What the task asks
Convert the stretch of rows from the start through the line that contains "pyautogui.click(x=356, y=564)" into a Markdown table with two columns, No. and Line. Number each non-blank line in No. and put its text in Line, leaving out blank lines.

Record excerpts
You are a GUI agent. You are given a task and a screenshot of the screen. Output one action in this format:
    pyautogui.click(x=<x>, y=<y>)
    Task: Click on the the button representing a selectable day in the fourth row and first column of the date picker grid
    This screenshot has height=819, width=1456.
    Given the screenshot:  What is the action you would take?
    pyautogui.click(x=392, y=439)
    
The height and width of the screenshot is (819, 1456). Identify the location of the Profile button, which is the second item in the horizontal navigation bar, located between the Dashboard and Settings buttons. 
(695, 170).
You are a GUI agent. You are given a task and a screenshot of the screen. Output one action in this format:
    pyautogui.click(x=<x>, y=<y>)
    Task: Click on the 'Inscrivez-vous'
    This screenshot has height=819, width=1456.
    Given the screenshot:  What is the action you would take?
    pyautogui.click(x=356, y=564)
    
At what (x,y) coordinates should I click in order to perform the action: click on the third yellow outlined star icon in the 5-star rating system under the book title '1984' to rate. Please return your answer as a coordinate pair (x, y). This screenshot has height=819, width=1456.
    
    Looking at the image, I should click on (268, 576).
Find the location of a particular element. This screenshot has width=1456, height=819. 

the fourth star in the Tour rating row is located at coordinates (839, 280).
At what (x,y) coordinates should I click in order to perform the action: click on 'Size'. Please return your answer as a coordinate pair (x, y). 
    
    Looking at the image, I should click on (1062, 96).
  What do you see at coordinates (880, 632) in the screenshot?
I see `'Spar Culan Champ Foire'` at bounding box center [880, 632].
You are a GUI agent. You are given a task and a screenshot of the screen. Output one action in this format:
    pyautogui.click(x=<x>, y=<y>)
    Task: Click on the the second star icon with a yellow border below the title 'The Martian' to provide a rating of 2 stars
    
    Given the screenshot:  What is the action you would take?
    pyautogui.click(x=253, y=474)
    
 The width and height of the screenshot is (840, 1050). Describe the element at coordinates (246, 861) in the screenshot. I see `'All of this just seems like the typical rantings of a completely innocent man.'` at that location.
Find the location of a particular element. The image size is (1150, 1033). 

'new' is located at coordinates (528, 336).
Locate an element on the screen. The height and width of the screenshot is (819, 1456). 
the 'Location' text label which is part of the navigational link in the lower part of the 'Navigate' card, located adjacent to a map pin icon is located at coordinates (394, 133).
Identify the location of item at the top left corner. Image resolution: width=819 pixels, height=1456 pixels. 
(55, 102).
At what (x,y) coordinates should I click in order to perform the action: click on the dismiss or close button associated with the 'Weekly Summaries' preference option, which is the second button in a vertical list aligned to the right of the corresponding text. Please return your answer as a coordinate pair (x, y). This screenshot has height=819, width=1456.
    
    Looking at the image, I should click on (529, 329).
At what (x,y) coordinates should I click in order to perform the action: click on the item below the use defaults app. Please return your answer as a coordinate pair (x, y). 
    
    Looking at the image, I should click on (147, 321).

Task answer
| No. | Line |
|---|---|
| 1 | You are a GUI agent. You are given a task and a screenshot of the screen. Output one action in this format: |
| 2 |     pyautogui.click(x=<x>, y=<y>) |
| 3 |     Task: Click on the the button representing a selectable day in the fourth row and first column of the date picker grid |
| 4 |     This screenshot has height=819, width=1456. |
| 5 |     Given the screenshot:  What is the action you would take? |
| 6 |     pyautogui.click(x=392, y=439) |
| 7 | The height and width of the screenshot is (819, 1456). Identify the location of the Profile button, which is the second item in the horizontal navigation bar, located between the Dashboard and Settings buttons.  |
| 8 | (695, 170). |
| 9 | You are a GUI agent. You are given a task and a screenshot of the screen. Output one action in this format: |
| 10 |     pyautogui.click(x=<x>, y=<y>) |
| 11 |     Task: Click on the 'Inscrivez-vous' |
| 12 |     This screenshot has height=819, width=1456. |
| 13 |     Given the screenshot:  What is the action you would take? |
| 14 |     pyautogui.click(x=356, y=564) |